Keeping Balance

Whether President Clinton likes it or not, the balanced- budget amendment will be back on the nation's agenda when the new Congress convenes in January.

The latest word from the administration is that Mr. Clinton doesn't like it any more than he did a year ago when his opposition helped rally the votes needed to narrowly defeat the amendment in the Senate.

But this is still a top item on the GOP agenda, and proponents can count on a couple of more votes in the Senate (they only failed by one last year). But before a balanced federal budget is constitutionally mandated, the nation will get a loud replay of the arguments for and against - and well it should. This measure is far from simple in its implications; it represents a turning point in American governance.

Those who see the turning point as positive uphold the amendment as the only way to ensure fiscal responsibility in Washington. Without the requirement enshrined in basic law, they argue, Republicans and Democrats will continue to dance around true fiscal discipline, protecting their favorite programs and never making the hard choices needed to protect the country's economic future and keep government from absorbing too big a chunk of our financial resources.

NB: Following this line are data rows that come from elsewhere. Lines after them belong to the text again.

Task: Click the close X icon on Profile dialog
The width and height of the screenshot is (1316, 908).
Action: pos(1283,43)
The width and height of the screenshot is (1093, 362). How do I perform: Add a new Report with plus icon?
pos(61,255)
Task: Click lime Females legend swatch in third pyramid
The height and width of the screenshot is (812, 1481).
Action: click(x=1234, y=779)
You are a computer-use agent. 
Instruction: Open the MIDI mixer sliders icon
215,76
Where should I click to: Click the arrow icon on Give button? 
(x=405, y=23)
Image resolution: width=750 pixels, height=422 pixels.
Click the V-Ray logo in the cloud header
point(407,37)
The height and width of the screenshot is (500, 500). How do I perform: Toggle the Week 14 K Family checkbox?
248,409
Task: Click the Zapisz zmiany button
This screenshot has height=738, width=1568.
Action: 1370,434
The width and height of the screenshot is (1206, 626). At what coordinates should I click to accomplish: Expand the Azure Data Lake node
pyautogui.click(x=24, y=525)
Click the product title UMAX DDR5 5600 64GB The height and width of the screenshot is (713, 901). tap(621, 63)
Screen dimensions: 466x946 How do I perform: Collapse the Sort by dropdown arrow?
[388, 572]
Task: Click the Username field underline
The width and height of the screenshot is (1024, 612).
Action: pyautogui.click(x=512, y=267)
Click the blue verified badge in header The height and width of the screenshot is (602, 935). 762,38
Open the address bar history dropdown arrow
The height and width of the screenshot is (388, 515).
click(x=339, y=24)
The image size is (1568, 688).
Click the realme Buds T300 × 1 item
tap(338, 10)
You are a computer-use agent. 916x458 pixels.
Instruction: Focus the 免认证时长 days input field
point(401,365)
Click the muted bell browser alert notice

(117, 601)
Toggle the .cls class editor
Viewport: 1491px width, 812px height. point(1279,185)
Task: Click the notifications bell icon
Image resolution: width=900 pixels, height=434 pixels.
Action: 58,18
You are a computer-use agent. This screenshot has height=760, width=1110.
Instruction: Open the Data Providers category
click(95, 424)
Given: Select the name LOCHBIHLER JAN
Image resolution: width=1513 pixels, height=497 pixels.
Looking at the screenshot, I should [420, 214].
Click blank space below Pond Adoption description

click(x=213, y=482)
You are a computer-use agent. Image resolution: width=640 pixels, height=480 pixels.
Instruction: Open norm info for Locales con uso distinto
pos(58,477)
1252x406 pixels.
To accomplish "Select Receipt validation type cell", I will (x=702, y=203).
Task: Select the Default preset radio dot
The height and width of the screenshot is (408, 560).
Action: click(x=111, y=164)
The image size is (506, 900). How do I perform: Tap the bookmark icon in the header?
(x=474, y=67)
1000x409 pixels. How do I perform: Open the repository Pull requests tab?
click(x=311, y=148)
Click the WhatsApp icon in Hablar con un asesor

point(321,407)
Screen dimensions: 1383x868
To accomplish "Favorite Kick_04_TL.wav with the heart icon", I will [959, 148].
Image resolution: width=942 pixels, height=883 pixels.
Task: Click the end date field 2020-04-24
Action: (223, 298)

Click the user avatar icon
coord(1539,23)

Those who see it as a turn toward disaster point to the need to preserve fiscal flexibility in order to respond to unforeseen emergencies, most notably recessions. At such times federal income droops and demands on federal programs like unemployment insurance soar. Other critics argue that, even without emergencies, the mere presence of a constitutional amendment won't make it any easier for politicians to trim where needed. With a violation of the Constitution at stake, moreover, disagreements could spill into the courts, gumming things up worse than ever.

There are some middle roads. Any budget amendment should allow relatively easy waiver of its requirement to balance revenue and spending as times of economic stress demand. A simple majority, not a "super" three-fifths majority, is all that should be required to accomplish this. The same goes for votes to raise taxes - an option that has to be kept reasonably at hand, not put virtually off limits as some balanced-budget zealots would like.

Another road to balance is the one the administration and Congress have already ventured down: tough political bargaining to arrive at the package of cuts needed for rough equilibrium of income and outflow. Both the GOP leaders and Clinton have fixed on the target date of 2002. Both now have to get down to the difficult job of reshaping programs, from Medicare to weapons procurement. That's the main show, balanced budget amendment or not.